[Start of Attachment]

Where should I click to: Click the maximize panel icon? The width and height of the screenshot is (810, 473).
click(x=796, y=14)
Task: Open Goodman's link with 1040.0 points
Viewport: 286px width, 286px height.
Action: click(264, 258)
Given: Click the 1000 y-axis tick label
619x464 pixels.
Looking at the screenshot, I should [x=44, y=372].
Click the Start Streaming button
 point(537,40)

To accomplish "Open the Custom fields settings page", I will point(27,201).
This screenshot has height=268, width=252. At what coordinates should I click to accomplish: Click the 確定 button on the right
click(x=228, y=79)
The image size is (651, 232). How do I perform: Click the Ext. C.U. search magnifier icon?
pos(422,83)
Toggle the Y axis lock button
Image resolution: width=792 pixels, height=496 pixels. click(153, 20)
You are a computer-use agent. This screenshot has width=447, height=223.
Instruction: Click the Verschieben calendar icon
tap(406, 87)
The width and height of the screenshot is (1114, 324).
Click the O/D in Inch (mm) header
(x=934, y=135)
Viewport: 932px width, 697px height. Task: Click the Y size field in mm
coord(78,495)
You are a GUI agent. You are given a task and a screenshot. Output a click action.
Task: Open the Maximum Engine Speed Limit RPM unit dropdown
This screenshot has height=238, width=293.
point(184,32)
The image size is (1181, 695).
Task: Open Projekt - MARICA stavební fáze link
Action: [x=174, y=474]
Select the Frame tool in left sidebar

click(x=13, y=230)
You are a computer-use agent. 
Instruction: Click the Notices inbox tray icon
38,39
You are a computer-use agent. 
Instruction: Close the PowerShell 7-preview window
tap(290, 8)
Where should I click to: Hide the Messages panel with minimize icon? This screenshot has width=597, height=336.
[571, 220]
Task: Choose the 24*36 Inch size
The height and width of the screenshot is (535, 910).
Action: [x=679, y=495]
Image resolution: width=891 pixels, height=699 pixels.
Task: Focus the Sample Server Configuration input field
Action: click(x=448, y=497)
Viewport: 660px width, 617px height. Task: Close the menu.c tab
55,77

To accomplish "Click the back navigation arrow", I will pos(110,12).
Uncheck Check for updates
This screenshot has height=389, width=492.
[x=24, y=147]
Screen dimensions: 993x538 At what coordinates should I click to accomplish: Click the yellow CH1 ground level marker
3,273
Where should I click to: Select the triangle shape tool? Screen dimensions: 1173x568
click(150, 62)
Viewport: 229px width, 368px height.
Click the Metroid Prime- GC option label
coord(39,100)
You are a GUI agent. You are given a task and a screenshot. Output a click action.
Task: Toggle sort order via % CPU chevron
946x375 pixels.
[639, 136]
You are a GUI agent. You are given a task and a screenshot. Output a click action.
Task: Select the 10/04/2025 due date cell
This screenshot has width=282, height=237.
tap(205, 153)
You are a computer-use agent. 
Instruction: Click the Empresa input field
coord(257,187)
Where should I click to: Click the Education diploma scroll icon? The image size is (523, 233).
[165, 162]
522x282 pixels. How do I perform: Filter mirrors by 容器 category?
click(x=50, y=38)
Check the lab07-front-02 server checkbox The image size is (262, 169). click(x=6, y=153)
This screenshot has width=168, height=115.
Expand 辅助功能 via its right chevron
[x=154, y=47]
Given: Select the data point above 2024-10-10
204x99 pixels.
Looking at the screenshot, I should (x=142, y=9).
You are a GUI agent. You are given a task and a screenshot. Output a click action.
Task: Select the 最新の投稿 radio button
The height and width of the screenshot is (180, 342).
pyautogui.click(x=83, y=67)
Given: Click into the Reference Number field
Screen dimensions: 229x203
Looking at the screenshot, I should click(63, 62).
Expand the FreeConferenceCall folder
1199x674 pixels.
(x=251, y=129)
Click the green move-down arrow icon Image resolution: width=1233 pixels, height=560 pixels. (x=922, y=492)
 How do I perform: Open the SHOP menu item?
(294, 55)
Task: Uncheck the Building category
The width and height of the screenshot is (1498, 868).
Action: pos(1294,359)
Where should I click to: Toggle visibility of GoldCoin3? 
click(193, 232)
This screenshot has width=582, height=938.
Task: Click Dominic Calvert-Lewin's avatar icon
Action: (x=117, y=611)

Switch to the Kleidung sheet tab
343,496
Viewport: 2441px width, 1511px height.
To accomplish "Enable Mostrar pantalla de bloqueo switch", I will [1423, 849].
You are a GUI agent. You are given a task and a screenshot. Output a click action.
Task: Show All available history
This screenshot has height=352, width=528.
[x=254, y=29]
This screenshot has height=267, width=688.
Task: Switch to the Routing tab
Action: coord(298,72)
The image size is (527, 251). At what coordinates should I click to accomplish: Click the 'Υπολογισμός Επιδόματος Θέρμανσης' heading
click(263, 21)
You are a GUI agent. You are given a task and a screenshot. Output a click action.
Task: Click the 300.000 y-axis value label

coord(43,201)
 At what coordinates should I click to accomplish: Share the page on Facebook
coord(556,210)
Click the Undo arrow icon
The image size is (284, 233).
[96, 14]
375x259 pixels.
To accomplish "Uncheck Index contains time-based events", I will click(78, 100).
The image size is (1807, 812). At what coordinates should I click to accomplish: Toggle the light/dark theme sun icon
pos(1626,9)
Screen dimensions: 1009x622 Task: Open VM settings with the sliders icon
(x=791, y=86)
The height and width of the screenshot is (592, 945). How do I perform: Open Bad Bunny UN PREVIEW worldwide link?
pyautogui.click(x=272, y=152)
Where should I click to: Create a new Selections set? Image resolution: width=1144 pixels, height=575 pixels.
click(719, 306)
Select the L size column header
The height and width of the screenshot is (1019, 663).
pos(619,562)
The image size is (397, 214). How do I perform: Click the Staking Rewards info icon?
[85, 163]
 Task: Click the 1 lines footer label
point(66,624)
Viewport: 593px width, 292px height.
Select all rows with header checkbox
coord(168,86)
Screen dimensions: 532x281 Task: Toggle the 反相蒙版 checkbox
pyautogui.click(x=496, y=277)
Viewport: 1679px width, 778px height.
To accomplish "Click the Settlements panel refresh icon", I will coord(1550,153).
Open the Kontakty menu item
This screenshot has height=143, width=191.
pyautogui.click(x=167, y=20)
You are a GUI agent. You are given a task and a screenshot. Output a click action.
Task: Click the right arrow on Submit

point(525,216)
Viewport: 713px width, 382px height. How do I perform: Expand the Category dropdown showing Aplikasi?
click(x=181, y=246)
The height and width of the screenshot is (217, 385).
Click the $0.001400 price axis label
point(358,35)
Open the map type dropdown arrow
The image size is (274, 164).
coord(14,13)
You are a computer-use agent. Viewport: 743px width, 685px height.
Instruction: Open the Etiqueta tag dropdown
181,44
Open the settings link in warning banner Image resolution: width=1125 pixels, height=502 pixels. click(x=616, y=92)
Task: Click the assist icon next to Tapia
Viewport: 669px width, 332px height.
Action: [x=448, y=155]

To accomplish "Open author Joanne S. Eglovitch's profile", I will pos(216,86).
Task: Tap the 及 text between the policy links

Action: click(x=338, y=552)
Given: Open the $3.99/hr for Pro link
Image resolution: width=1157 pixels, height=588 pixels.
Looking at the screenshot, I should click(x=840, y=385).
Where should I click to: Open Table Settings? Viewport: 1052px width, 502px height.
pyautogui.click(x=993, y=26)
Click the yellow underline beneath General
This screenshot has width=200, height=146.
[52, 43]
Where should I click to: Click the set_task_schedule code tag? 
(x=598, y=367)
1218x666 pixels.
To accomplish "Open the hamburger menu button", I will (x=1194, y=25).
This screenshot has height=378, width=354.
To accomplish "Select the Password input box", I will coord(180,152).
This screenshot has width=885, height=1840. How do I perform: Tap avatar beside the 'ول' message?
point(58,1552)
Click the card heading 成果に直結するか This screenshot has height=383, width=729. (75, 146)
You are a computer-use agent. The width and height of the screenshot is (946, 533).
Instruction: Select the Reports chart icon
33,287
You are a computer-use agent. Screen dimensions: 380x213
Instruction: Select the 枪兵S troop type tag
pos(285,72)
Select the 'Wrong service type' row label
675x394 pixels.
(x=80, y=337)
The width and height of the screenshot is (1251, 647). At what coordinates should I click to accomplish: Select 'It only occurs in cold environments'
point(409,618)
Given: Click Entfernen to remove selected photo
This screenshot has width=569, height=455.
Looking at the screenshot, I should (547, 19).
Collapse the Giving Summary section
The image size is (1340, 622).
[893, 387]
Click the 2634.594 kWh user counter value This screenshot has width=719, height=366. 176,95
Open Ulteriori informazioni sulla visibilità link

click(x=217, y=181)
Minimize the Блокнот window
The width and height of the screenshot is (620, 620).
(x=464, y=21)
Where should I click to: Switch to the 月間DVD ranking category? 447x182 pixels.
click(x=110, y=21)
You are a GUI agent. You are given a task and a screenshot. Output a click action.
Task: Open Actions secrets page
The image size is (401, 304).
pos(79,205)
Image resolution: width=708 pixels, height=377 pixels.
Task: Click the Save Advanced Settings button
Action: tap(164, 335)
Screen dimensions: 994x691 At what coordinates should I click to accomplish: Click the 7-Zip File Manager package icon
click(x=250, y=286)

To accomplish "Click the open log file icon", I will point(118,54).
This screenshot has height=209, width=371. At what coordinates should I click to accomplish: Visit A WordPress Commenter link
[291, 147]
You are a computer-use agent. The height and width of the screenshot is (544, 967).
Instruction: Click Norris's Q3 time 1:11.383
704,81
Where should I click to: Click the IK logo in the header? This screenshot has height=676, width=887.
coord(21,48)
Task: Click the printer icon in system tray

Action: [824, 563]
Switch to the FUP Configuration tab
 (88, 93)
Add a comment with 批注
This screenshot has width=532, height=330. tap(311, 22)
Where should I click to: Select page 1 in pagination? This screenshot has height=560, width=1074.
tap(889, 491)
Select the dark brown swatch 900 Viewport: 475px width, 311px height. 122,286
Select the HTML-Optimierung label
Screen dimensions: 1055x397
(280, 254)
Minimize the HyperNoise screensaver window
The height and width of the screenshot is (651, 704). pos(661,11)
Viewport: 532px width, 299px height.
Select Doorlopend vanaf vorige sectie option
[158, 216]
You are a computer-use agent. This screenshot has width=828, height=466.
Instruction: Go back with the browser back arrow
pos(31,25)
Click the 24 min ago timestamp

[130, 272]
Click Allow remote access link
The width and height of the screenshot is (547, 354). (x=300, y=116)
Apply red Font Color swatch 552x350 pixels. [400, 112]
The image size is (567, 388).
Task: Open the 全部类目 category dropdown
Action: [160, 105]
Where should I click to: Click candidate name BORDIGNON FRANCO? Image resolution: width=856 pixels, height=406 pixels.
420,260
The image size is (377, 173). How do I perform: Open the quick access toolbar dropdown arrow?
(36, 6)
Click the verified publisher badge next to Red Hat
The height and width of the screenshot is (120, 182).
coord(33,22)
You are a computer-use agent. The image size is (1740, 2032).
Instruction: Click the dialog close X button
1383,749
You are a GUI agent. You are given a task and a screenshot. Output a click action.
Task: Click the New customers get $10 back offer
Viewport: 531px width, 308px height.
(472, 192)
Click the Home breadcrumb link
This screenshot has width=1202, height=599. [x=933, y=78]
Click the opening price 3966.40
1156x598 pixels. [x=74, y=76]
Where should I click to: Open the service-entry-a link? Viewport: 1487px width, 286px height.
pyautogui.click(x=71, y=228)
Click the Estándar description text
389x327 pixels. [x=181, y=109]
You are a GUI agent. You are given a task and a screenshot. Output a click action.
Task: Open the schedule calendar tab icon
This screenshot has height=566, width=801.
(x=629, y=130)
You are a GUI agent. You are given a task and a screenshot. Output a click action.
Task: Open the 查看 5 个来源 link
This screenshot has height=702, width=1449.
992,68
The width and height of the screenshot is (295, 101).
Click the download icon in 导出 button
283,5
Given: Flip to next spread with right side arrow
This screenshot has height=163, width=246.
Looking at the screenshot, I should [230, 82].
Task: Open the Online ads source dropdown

[End of Attachment]

> _What to produce_
Each line of the records that holds the word "computer" should be copied out.

> _Answer to the problem_
You are a computer-use agent. This screenshot has width=447, height=223.
You are a computer-use agent. 
You are a computer-use agent. 
You are a computer-use agent. 
You are a computer-use agent. Viewport: 743px width, 685px height.
You are a computer-use agent. The width and height of the screenshot is (946, 533).
You are a computer-use agent. Screen dimensions: 380x213
You are a computer-use agent. The height and width of the screenshot is (544, 967).
You are a computer-use agent. This screenshot has width=828, height=466.
You are a computer-use agent. The image size is (1740, 2032).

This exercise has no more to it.